%%

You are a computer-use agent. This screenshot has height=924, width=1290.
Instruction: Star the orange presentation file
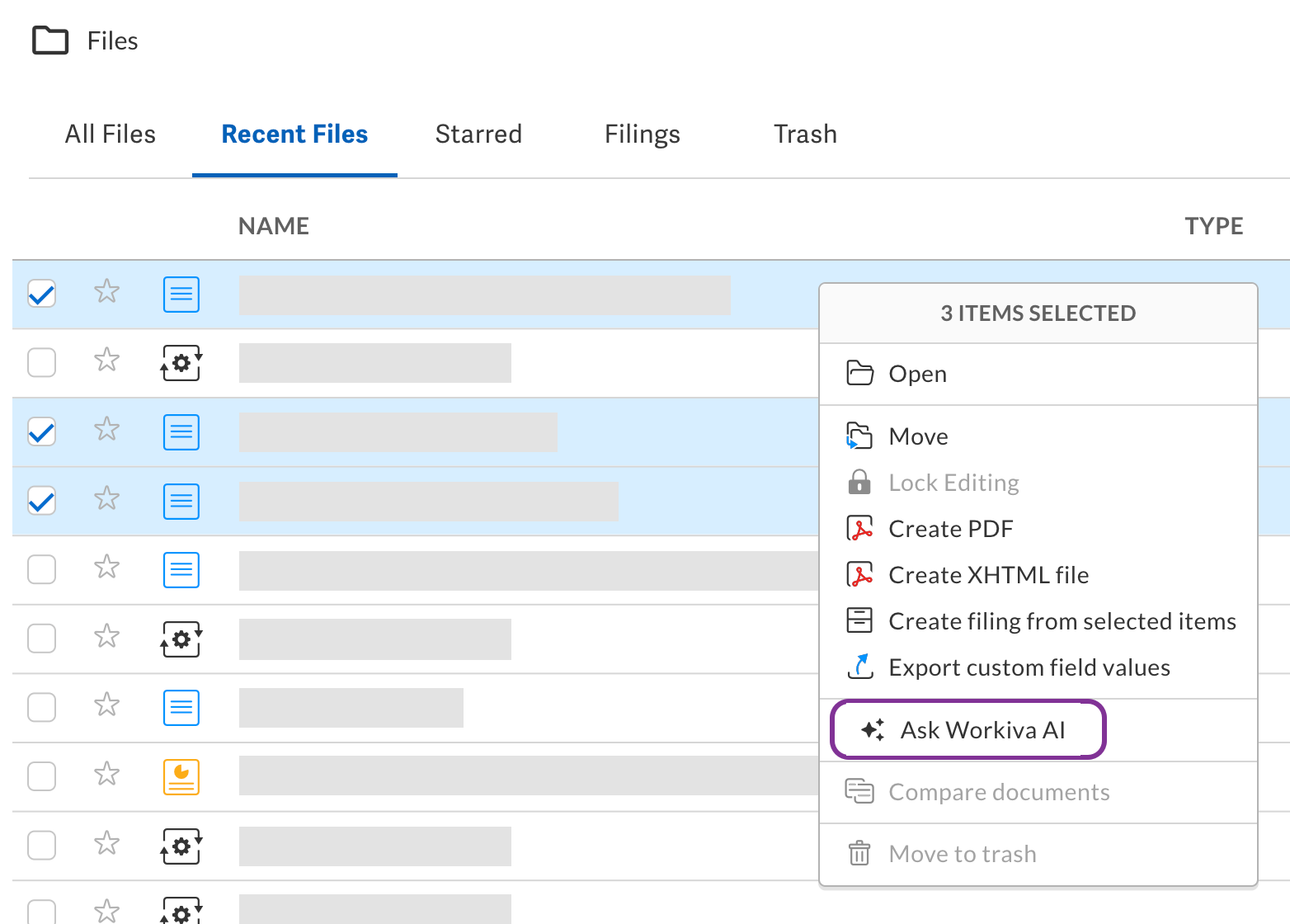coord(106,775)
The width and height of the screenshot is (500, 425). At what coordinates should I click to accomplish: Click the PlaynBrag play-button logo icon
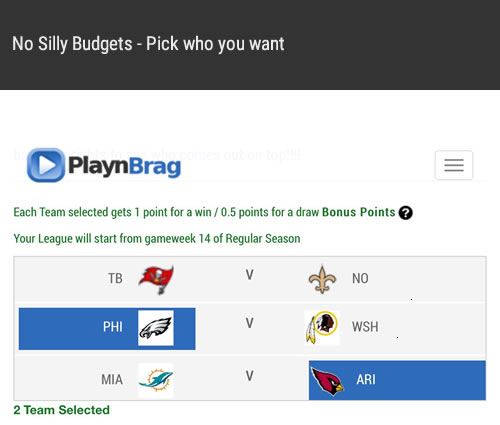(46, 165)
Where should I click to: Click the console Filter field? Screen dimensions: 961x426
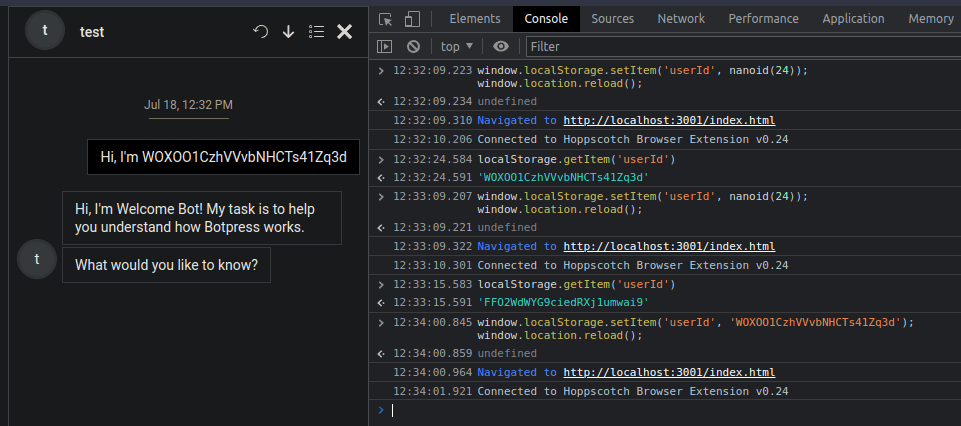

%%

**任务说明:** 收集上面记录中所有包含单词“should”的行，逐行原样抄出。匹配时区分大小写。

**本题答案:**
The width and height of the screenshot is (500, 425). At what coordinates should I click to accomplish: Click the PlaynBrag play-button logo icon
Where should I click to: Click the console Filter field? Screen dimensions: 961x426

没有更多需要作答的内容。